Preeclampsia: How You Can Reduce The Risk

Posted by Riannon Page on

Pregnancy is an exciting and transformative time in a woman's life, but it also comes with its share of health concerns.

Preeclampsia is a condition in pregnancy which affects approximately 7% of all pregnancies and occurs between the 20th week of pregnancy and the first week after delivery. Early stage preeclampsia produces few clinical signs, and symptoms often progressively appear.

In this blog post, we'll explore what preeclampsia is, its risk factors, and strategies for prevention.

Note: Preeclampsia is a serous medical condition; if you have been diagnosed, you’ll need to seek medical intervention or work closely with you health care practitioner.

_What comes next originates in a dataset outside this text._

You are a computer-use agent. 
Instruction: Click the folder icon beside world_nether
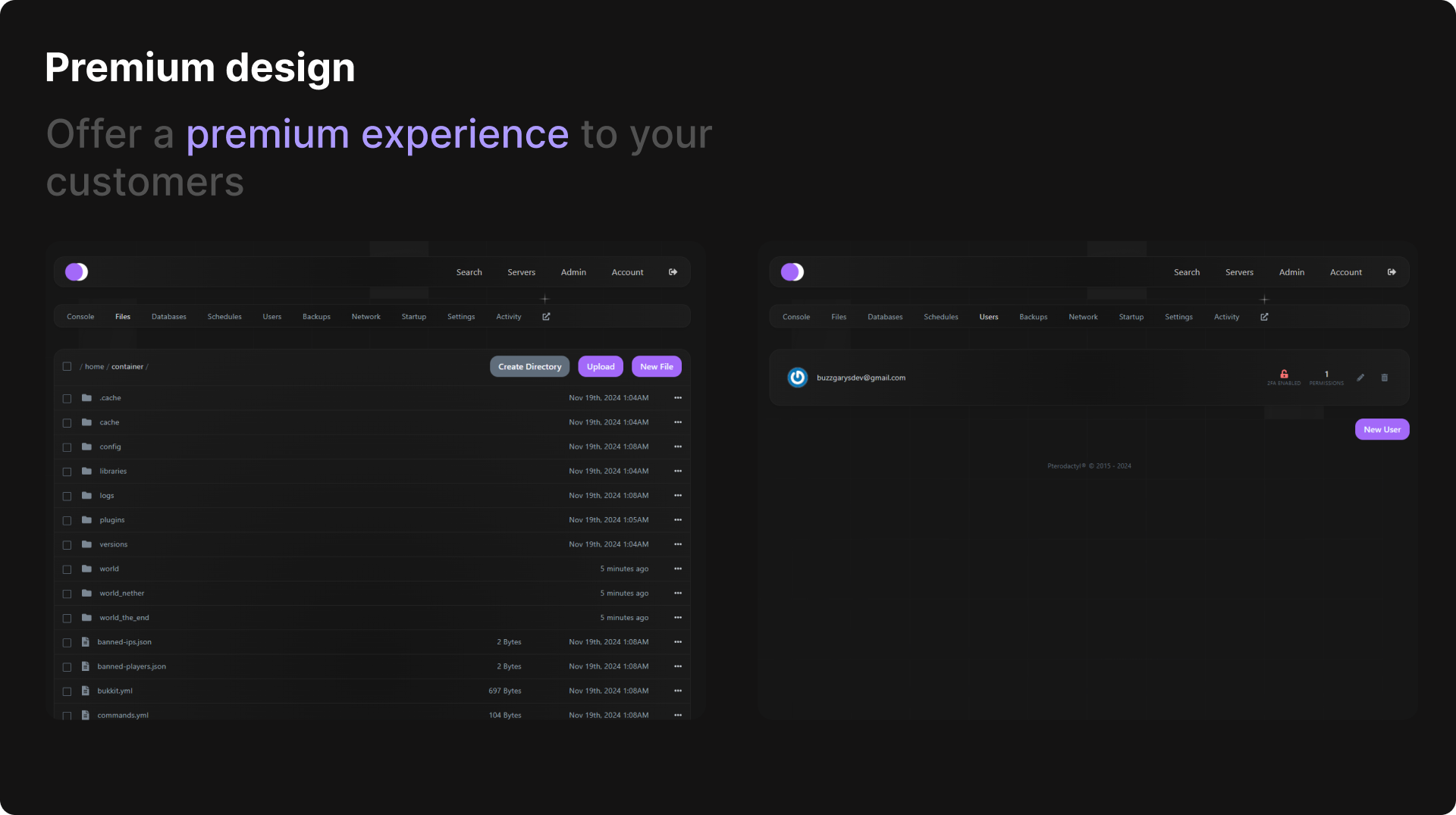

Complications of preeclampsia include:

  • Intrauterine growth restrictions
  • Preterm birth
  • Low birth weight
  • Fetal distress
  • Stillbirth
  • Neonatal complications

How is preeclampsia diagnosed?

Preeclampsia is typically diagnosed through a combination of clinical assessments including blood pressure monitoring and pathology testing during prenatal care.

  • Blood pressure monitoring: This is a key indictor of preeclampsia. To make the diagnosis, health care provides typically look for sustained high blood pressure i.e. 140/90 mm Hg or higher.
  • Proteinuria: Along with high blood pressure, the presence of protein in the urine is another significant diagnostic criterion.
  • Other symptoms: These may include headaches, visual disturbance (blurred vision, seeing spots), upper abdominal pain on the right side, and edema (swelling), especially in the hands and face and fast weight gain.
  • Pathology testing: Markers of liver and kidney function are tested as these organs can be effected by preeclampsia.
  • Ultrasound: An ultrasound may be performed to assess the baby’s growth, amniotic fluid levels, and the well-being of the fetus. This can help determine the severity of the condition and whether early delivery is necessary.

How to reduce your risk of preeclampsia:

  • Increase fiber intake. Don't skip protein Keep up your recommended dietary intake for fiber getting in a variety of wholegrains, vegetables, fruits, seeds, and nuts. Chia puddings are great for a top-up as chia seeds are packed with fiber. A diet high in fiber, over 24 grams per day has been found to reduce the risk of preeclampsia.
  • Make sure you are having protein with every meal! Protein provides the building blocks for your body, maintains energy, and stabilises blood sugar helping to prevent preeclampsia.
  • Minimise stress. Have a stress management routine in place including practices such as yoga, stretching, deep breathing, getting out in nature, grounding, etc. Acupuncture & massage are also great stress-reducing activities
  • Spend time outside. Try to get out into the sunshine daily to optimise your vitamin D intake, keep track of your levels with your health care professional and work on optimising them if low!
  • Increase antioxidant rich foods. Incorporate wild organic mixed berries, a variety of vegetables & fruits, cruciferous vegetables, green tea, organic liver, seeds, and nuts.
  • Regular exercise. A great prevention method, exercise improves circulation which improves blood pressure. Incorporate regular stretching exercises or moderate activity.
  • Stay well hydrated. Ensure you are drinking good quality water aiming for 2-3 liters. We recommend starting the day with the juice of 1/2 a lemon added to warm water.
  • Diabetes management. If you have insulin dependant diabetes, good control of your blood sugars before becoming pregnant and early in pregnancy reduces your risk for having preeclampsia.
  • Swap to quality salt. Avoiding poor quality salt such as table salt and switching to Celtic sea salt or Himalayan crystal salt
  • Supplements. There are many nutrients indicated to help reduce the risk of preeclampsia! Chat with your naturopath to make sure you are taking supplements to reduce the risk of preeclampsia.

TIP: Prevention of preeclampsia begins in preconception care with both partners, as the quality of the sperm and ovum are both as critical as nutritional status of the mother to carry full term.